Fès : Pas d’école pour Hind Tahiri

Cela fait presque deux semaines que Hind Tahiri, une jeune fille de 14 ans, fait l’école buissonnière. Malgré elle. Et pour cause, ses parents n’arrivent toujours pas à lui trouver une place dans l’une des écoles privées de Fès. Tout a commencé lorsque Naceur Tahiri, le père de la petite Hind, a décidé, le 17 février dernier, de changer d’établissement scolaire pour ses trois enfants, Hind, Karim (12 ans) et Sofia (8 ans), inscrits tous dans ITEP, une école privée locale.
Un changement que le père a opéré parce qu’il estimait que les professeurs de ITEP n’ont pas une démarche pédagogique adéquate. Naceur Tahiri a procédé par la suite à la réinscription de ses enfants dans un autre établissement privé, le Groupe scolaire Al-Jabr. Le 24 février dernier, c’est-à-dire trois jours seulement après l’entrée de ses enfants dans cette école, les Tahiri reçoivent une convocation de la part de la direction du Groupe scolaire en question qui leur remet une lettre de non-inscription pour Hind. Les raisons avancées par le Groupe scolaire Al-Jabr se basent sur une soi-disant pression menée par certains parents d’élèves. «La direction du Groupe scolaire Al-Jabr m’a annoncé que cinq parents d’élèves lui ont remis une pétition dans laquelle ils réclament l’expulsion de ma fille Hind sous peine de se voir contraints de retirer eux-même leurs enfants!», déclare Naceur Tahiri, l’air ébahi. Contactée par Aujourd’hui Le Maroc, Hakima Lazrak, la directrice fondatrice du Groupe scolaire Al-Jabr a refusé de répondre à nos questions. Ce qui ne fait que renforcer le doute autour de cette histoire.
Dans la lettre de non-inscription, Hakima Lazrak reproche aux parents le fait de cacher que leur fille a des problèmes psychologiques et avance comme argument la prise de cette décision une pétition qu’elle a refusé également de montrer à Naceur Tahiri. «Nous n’avons pas inscrit votre enfant dans notre établissement, pour la simple raison que vous n’aviez pas dévoilé au début les comportements psychiques qui vous ont poussé à la confier à un psychologue à Rabat, lequel vous a mis en garde contre «l’ignorance des limites» dans le comportement de votre fille.
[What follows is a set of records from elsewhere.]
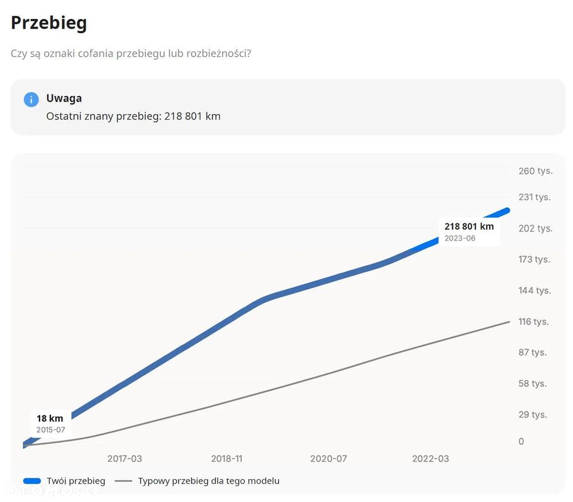Viewport: 573px width, 502px height.
Task: Click the Uwaga notice title
Action: coord(64,98)
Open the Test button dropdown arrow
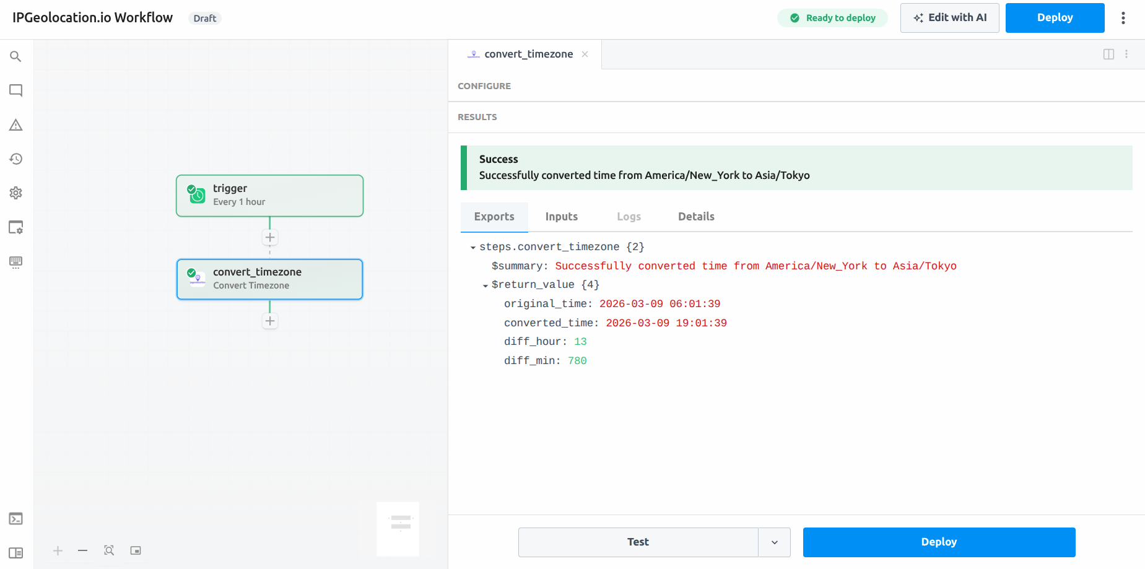 click(x=774, y=542)
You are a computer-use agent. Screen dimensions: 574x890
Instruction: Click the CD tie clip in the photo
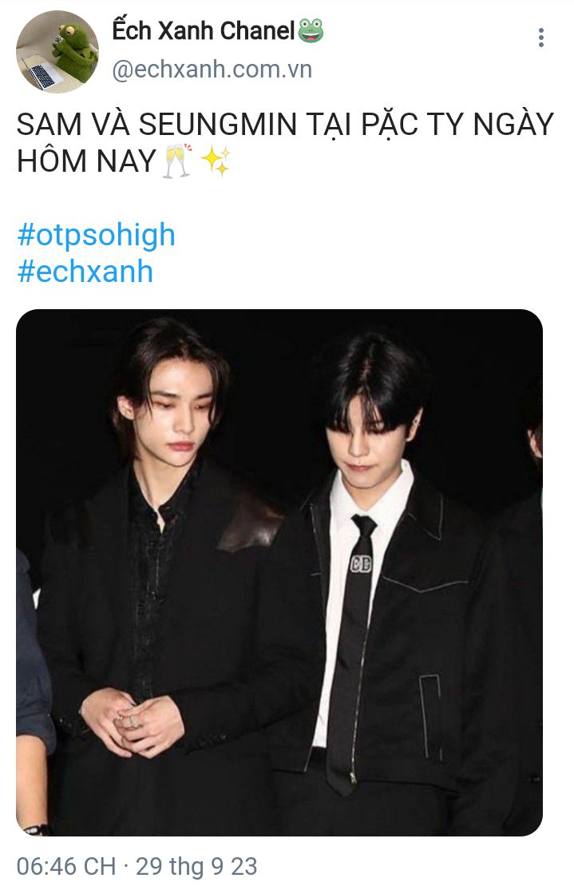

Aussi craignant quelque aggravation de son cas, et suite aussi à certaines correspondances de parents à son sujet, nous vous remettons les frais que vous nous aviez versés pour l’inscription», lit-on dans la lettre de non-inscription de Hind Tahiri dans le Groupe scolaire Al-Jabr.
Naceur Tahiri ne nie pas que sa fille est suivie par une psychologue, à Rabat, du nom de Chantal Emram. «Ma fille est turbulente, mais elle a également d’excellentes notes. Elle a un excès d’énergie. D’ailleurs, le rôle des instituteurs n’est-il pas de canaliser cette énergie ?», s’interroge-t-il, tout en s’insurgeant contre ces parents d’élèves qui ont signé une pétition pour l’expulsion de sa fille d’une école où elle n’a passé que trois journées. Naceur Tahiri n’a pas baissé les bras et a porté l’affaire devant les tribunaux, lundi 28 février. Vendredi dernier, le tribunal de première instance a refusé la plainte déposée par le plaignant contre le Groupe scolaire Al-Jabr. Et en début de cette semaine, l’affaire est arrivée entre les mains de la cour d’appel.
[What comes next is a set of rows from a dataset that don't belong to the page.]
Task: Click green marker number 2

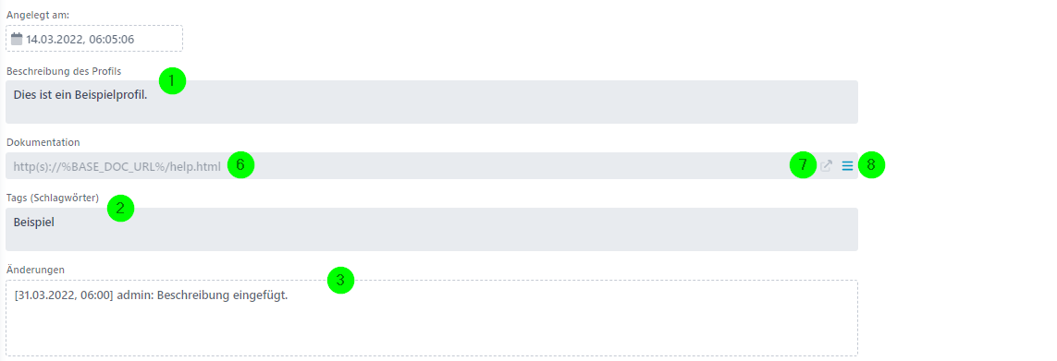Action: (120, 209)
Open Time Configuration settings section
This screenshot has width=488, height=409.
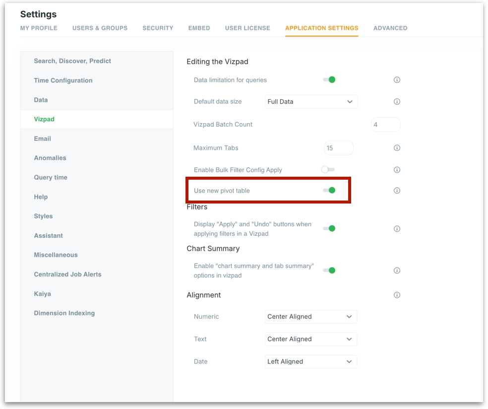pos(63,80)
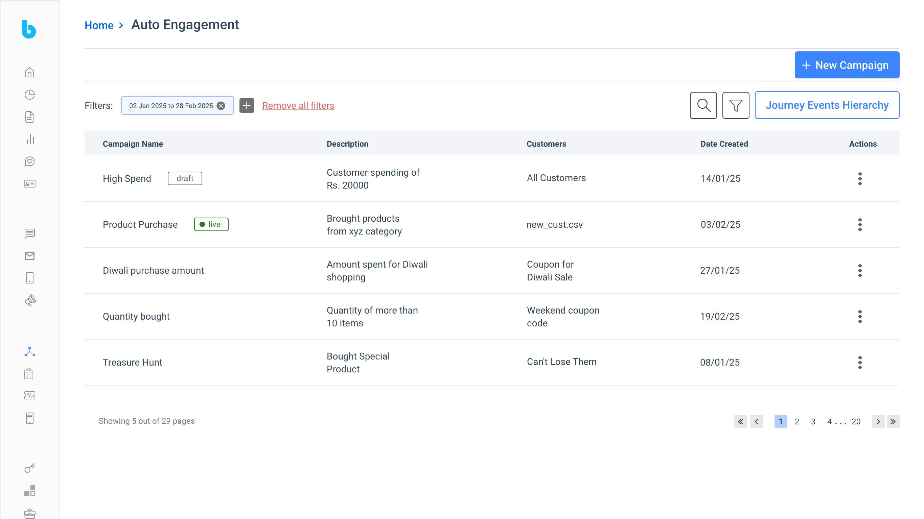Open the filter funnel icon
Image resolution: width=924 pixels, height=519 pixels.
pos(736,105)
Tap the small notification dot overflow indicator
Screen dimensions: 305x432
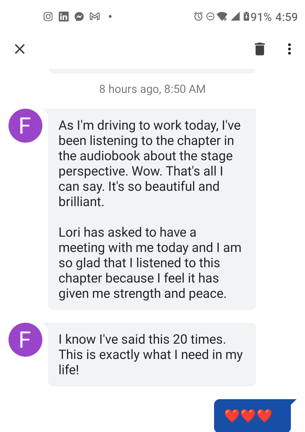[x=110, y=17]
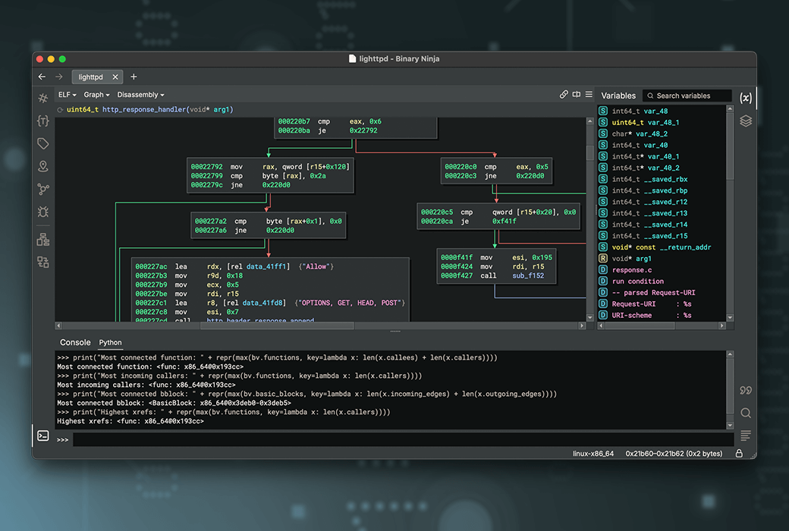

Cela fait plus de deux semaines que Hind et Karim ne se rendent plus à l’école parce qu’après l’expulsion de l’aînée, Naceur Tahiri a résilié le contrat d’inscription pour ses deux autres enfants dans cet établissement scolaire. Sofia, la cadette, par contre, a pu être réinscrite dans une autre école privée. Pour Hind et Karim, les autres établissements contactés refusent, d’une manière plus ou moins directe, de les accueillir. Naceur Tahiri ne mâche pas ses mots : «les écoles privées de Fès se sont passées le mot.
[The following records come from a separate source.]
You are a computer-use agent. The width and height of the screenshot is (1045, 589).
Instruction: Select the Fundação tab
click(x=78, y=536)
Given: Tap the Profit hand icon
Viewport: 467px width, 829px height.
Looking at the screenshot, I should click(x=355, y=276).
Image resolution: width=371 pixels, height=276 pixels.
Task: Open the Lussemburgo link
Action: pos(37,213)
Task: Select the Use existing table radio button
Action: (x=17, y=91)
Elles ne veulent pas ouvrir leurs portes à mes enfants». En prenant contact avec l’Académie régionale du ministère de l’éducation nationale, on lui a fait savoir qu’il peut inscrire ses enfants dans un collège public. Solution qu’il ne veut pas envisager pour le moment, refusant que ses enfants doient traités en parias alors qu’ils n’ont rien fait de mal.